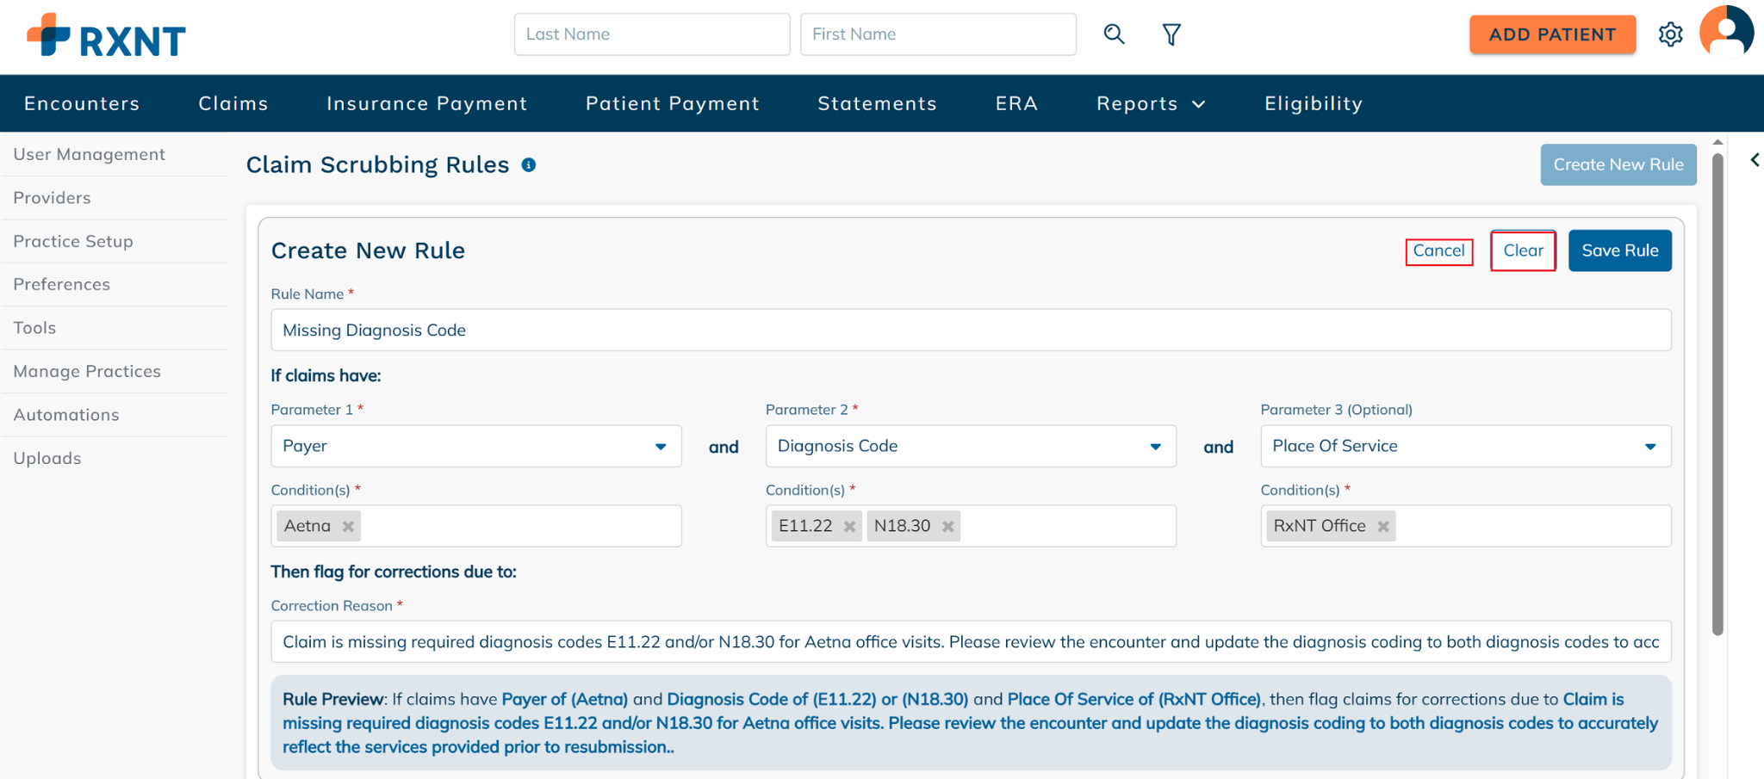
Task: Remove the N18.30 diagnosis code tag
Action: [947, 527]
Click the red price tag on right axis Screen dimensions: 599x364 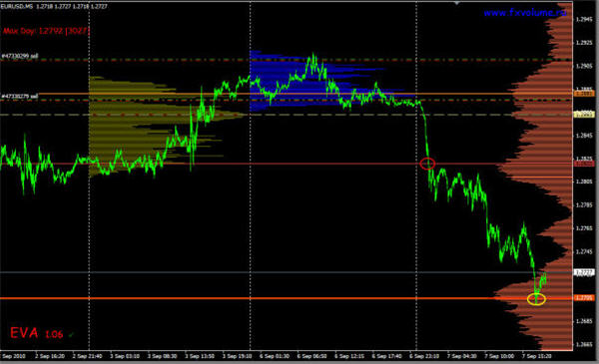(584, 164)
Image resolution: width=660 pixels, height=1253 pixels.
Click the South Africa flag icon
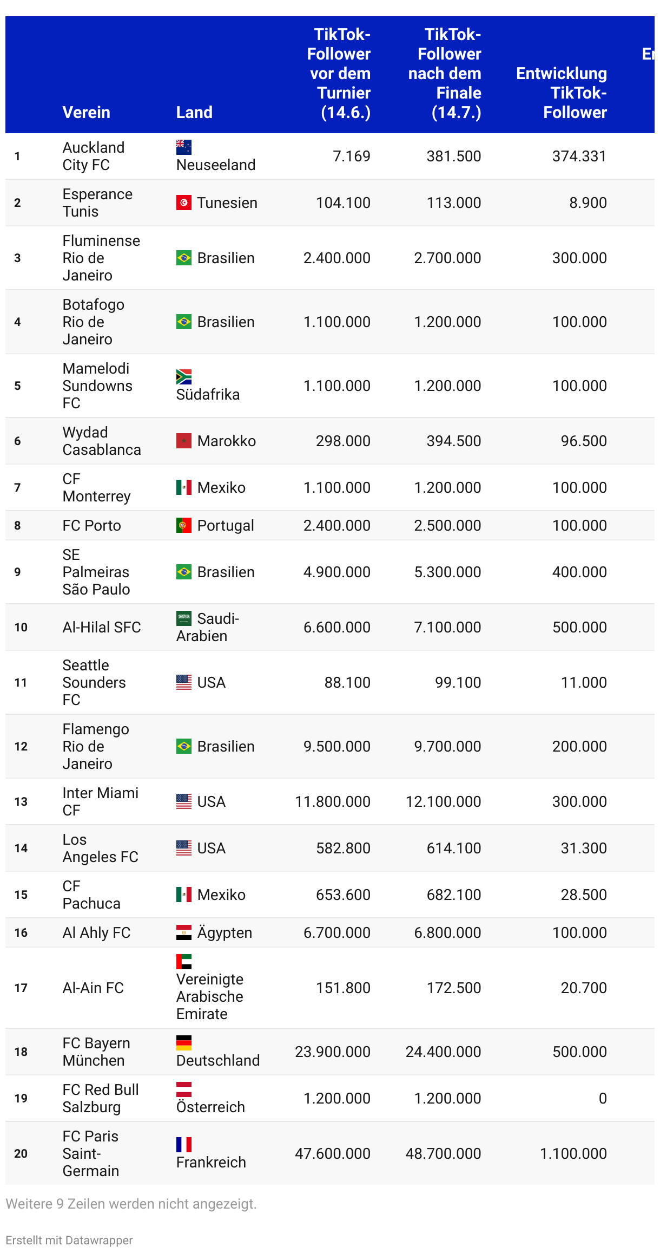tap(184, 377)
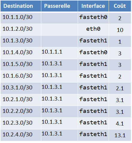The height and width of the screenshot is (143, 132).
Task: Select destination 10.1.2.0/30 cell
Action: [x=21, y=30]
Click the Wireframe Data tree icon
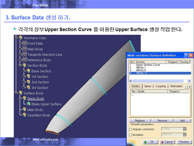 click(x=21, y=38)
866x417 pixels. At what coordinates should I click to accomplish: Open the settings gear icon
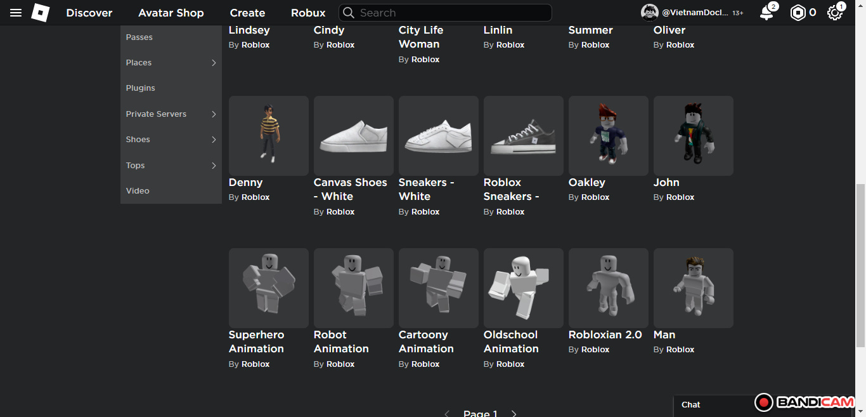834,13
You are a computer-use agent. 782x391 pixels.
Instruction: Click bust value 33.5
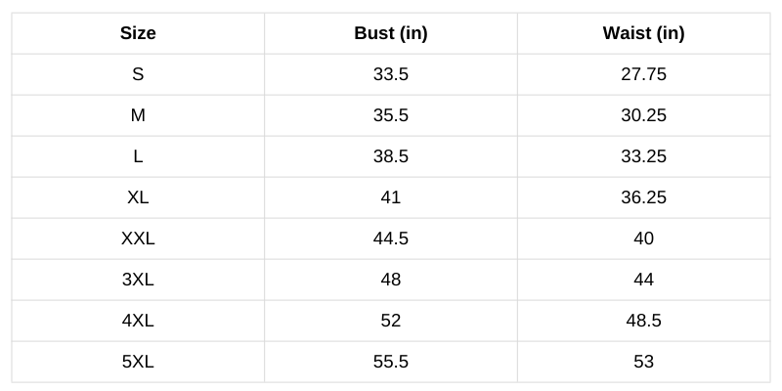[x=391, y=74]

Task to complete: Give again, word for word, the line containing "866x417 pixels. At" and every line after it to the end of the records; leave out the pictures.

Completed task:
866x417 pixels. At what coordinates should I click to accomplish: Open the settings gear icon
834,13
You are a computer-use agent. 782x391 pixels.
Instruction: Click bust value 33.5
[x=391, y=74]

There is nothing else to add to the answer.